A few days after that, I emailed Publisher Rick Emanuel but his away message indicated that he was on temporary leave.

After submitting letters, I typically receive a call from a Post-Star staffer confirming that I did indeed submit a letter. I've received no such call for this letter. And I've yet to see it appear in the paper.

Over the years, I've submitted dozens and dozens of letters to the paper. I've never once had a letter rejected or even questioned. But I know other people who've had letters refused and the paper typically gives a specific reason for the rejection.

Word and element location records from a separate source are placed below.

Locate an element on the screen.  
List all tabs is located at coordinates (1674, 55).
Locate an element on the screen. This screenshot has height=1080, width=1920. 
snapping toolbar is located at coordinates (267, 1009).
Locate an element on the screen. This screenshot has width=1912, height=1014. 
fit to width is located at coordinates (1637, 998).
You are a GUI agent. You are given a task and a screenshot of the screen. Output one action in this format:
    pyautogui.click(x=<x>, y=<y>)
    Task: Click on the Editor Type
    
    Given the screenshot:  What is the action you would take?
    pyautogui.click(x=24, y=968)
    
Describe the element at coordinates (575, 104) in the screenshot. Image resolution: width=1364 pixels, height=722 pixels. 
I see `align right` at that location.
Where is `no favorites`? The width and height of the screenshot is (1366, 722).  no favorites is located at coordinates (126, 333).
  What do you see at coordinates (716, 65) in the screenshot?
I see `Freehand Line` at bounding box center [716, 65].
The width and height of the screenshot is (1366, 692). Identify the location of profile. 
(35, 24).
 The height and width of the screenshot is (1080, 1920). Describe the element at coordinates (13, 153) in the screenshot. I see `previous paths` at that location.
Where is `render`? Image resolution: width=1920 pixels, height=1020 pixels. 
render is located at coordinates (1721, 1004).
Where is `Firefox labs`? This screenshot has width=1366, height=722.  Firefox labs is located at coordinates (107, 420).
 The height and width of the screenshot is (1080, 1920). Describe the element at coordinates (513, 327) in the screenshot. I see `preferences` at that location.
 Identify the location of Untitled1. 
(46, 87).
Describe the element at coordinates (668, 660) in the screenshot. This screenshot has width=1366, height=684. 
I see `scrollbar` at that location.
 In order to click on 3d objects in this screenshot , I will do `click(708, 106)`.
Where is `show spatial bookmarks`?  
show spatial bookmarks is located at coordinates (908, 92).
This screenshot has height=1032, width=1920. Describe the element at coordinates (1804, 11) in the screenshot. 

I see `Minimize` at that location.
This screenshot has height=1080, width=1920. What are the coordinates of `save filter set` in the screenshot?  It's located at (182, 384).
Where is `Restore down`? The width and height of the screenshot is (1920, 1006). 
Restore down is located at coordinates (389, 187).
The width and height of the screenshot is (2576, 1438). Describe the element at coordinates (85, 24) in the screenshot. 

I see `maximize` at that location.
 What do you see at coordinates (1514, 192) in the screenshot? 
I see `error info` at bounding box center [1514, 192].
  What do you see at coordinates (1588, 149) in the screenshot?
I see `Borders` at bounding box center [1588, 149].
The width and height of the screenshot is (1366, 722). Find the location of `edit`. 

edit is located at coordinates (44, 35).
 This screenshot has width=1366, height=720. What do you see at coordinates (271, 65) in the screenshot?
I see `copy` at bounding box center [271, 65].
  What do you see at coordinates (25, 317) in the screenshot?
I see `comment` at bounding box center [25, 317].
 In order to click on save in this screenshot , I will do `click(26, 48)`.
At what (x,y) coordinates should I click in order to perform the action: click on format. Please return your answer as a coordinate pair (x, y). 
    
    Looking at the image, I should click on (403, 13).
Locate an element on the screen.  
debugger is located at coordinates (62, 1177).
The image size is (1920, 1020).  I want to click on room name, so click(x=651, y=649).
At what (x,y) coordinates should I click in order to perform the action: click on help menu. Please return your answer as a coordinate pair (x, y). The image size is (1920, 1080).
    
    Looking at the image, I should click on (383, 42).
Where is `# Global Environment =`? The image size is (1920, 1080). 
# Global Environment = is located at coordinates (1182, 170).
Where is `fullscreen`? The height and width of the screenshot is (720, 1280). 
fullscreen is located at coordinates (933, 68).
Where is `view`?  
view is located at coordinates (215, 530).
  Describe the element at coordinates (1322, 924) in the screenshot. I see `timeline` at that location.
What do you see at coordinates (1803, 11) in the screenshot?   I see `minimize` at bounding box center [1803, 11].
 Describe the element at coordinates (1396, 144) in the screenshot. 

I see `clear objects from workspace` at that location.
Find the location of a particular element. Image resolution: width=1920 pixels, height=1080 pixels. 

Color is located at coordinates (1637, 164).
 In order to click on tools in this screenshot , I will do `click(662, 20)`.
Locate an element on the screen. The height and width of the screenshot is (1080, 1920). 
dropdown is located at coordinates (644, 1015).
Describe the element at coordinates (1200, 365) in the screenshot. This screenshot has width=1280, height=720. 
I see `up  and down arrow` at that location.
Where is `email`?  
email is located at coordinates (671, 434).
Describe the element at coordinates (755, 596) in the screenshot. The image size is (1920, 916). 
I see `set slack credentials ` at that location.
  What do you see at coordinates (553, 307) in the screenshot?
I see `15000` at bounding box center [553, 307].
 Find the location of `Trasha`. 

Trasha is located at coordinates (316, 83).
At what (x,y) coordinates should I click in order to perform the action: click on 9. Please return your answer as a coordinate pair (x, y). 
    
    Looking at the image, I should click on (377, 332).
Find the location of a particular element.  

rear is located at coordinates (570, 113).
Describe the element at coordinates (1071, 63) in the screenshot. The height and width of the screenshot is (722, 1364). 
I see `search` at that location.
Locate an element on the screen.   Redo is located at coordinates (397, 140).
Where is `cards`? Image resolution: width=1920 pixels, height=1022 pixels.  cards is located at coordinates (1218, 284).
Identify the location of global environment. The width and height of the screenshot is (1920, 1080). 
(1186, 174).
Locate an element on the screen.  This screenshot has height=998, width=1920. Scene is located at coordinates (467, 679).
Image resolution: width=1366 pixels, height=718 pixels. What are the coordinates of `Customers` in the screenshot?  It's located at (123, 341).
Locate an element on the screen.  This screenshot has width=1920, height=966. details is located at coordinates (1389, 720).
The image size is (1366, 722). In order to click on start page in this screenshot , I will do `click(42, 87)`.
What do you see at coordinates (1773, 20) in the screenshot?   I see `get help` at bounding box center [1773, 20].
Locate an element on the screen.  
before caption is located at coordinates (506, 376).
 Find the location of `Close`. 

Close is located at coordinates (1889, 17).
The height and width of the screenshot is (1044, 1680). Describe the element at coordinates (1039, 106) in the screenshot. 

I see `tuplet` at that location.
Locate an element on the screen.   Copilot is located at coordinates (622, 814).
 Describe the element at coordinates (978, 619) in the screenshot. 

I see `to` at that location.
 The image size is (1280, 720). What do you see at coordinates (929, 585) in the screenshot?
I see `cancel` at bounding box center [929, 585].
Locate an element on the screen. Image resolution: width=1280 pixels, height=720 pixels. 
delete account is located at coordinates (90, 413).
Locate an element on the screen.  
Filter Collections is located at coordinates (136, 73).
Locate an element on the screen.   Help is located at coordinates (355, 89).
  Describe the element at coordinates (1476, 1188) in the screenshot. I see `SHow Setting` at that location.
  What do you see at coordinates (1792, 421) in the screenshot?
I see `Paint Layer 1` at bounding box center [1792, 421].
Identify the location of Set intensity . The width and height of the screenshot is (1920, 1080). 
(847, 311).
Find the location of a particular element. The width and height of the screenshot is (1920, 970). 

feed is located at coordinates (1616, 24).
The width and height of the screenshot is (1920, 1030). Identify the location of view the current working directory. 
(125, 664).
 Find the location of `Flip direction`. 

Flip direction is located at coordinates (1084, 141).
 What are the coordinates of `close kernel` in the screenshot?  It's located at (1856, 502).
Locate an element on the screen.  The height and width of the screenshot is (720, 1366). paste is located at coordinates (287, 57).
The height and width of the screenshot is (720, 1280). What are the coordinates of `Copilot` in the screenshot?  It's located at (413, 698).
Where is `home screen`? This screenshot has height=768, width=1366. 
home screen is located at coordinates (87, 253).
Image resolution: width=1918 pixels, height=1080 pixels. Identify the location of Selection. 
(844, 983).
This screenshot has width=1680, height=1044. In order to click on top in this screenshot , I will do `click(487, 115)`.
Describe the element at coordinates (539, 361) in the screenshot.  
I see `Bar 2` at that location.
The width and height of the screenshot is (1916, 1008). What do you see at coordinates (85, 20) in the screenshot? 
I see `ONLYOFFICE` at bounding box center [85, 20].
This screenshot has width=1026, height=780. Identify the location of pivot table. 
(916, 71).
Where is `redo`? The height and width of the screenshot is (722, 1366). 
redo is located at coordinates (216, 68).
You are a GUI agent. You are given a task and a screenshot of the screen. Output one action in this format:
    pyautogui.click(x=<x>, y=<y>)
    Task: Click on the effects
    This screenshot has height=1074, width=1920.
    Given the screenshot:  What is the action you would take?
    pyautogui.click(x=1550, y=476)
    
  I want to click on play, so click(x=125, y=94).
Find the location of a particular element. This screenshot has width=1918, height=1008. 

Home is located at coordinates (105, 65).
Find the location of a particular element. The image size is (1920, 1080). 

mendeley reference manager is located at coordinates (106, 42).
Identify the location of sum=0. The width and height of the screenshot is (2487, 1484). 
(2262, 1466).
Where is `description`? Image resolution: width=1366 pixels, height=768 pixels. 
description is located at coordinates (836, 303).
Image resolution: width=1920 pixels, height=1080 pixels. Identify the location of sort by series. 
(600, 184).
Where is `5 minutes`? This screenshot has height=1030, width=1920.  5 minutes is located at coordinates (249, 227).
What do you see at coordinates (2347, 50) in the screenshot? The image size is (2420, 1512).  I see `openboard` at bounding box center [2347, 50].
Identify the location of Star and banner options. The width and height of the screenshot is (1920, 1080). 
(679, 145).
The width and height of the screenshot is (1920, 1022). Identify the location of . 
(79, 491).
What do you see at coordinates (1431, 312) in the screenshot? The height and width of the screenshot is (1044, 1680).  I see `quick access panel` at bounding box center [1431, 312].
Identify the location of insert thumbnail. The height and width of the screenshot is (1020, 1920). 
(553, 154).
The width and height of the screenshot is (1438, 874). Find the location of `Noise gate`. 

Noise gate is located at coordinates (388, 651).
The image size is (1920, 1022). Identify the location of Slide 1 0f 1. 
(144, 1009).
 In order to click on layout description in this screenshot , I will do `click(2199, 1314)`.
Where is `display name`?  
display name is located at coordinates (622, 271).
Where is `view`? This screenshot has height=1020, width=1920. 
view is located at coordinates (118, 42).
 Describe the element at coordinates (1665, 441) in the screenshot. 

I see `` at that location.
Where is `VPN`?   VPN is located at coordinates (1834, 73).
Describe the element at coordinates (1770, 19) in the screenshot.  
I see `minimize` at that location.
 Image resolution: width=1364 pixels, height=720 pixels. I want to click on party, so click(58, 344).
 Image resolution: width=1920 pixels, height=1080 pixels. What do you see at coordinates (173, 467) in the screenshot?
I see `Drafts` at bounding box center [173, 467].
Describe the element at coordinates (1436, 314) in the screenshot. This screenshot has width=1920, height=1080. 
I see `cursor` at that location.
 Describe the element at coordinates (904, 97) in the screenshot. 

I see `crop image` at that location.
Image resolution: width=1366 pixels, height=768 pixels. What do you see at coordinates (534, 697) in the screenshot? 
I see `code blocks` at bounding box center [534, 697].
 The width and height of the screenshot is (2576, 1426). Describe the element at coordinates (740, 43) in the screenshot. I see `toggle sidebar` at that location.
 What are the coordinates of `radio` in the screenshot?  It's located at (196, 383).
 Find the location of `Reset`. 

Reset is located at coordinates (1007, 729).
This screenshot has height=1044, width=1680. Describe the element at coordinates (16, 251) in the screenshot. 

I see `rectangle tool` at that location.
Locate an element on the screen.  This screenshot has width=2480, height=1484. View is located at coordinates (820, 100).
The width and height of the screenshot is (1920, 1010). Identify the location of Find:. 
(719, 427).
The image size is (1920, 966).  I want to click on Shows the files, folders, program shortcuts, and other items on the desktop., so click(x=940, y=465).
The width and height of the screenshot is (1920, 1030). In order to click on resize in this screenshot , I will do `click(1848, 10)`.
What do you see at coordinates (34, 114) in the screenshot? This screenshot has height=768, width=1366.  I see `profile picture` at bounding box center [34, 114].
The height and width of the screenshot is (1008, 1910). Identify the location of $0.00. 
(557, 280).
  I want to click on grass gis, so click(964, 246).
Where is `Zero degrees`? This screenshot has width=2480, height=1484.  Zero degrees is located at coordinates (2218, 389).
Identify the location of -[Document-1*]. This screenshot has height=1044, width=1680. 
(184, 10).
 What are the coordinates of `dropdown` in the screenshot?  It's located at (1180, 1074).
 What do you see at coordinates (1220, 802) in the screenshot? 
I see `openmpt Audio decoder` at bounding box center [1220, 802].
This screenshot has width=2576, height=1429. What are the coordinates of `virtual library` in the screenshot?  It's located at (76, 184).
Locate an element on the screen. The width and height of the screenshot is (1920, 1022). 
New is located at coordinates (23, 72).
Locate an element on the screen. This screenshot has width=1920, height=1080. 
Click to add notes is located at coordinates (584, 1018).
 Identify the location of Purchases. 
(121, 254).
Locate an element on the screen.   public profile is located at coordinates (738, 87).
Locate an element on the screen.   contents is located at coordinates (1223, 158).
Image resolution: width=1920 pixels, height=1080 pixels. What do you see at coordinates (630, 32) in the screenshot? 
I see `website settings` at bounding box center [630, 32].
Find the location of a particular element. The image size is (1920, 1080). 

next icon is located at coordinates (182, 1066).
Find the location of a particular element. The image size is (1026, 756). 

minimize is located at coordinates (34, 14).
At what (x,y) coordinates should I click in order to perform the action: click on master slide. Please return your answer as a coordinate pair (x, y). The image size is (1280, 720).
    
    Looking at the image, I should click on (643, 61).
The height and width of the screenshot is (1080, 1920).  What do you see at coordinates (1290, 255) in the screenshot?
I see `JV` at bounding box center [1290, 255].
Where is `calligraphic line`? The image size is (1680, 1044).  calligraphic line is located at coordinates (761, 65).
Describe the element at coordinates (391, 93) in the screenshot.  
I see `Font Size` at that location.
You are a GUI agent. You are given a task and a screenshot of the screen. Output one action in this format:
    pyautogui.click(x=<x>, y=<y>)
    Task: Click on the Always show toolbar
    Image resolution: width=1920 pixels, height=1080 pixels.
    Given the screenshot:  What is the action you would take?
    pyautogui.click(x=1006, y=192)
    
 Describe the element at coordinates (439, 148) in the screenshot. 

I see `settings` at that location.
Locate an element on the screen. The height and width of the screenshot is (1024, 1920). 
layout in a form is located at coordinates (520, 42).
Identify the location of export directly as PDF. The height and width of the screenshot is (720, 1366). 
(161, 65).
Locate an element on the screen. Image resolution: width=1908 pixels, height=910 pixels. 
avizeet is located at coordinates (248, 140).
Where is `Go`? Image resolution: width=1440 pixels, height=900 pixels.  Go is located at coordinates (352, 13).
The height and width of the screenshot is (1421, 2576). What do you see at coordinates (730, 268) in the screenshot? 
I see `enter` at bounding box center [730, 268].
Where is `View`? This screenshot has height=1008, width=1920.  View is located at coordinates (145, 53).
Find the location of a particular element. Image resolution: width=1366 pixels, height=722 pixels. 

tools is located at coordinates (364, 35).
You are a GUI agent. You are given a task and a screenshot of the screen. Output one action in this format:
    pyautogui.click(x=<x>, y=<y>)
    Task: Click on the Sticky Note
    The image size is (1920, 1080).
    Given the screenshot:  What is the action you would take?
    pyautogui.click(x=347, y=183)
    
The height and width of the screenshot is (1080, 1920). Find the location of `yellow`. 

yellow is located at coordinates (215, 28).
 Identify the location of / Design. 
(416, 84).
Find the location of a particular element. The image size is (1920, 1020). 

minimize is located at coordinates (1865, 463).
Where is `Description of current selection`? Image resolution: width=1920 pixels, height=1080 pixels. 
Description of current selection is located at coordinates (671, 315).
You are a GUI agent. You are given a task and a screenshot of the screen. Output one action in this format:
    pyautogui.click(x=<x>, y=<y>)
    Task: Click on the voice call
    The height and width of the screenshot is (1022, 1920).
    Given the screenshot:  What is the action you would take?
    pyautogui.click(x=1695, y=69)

I don't care how angry Tingley is that somebody called him out, I find it completely unprofessional that he and Mahoney continue refuse to respond to my simple yes/no question. If they want to reject the letter (which was never my intention), it's their business but they should at least have the guts to tell me directly.

Update: What's interesting is that although Tingley claims my letter took his comments out of context, the paper published yesterday a letter expressing the exact same sentiment as mine. If my interpretation was so unreasonable and deceitful as to be unpublishable, why was the other one printed?

Second update: In his managing editor's blog, Tingley bragged about how easy it is to submit letters to the editor.' I left a comment asking why it wasn't so easy to get an answer of whether a submitted letter will actually be published. Not surprisingly, he didn't publish the comment or even respond to it privately.

Third update: Surprisingly, the paper DID decide to publish the letter, with the editor's note claiming I took Tingley's words out of context. Though I never get a response one way or the other from Tingley or Mahoney. Makes you wonder if they read this blog!

Fourth update: Tingley seems to be showing the pique one might expect of an 8 year old denied candy for dinner. He is now apparently and without explanation (a common theme here) refusing to publish my comments on his managing editor's blog, even non-controversial comments like asking what percentage of website users watch the videos reporters now post.

1 comment:

Anonymous said...

The online header of Tingley's blog post is, "It really is easy submit letters."

To which he could add: "It also easy omit words, not give damn about proofreading."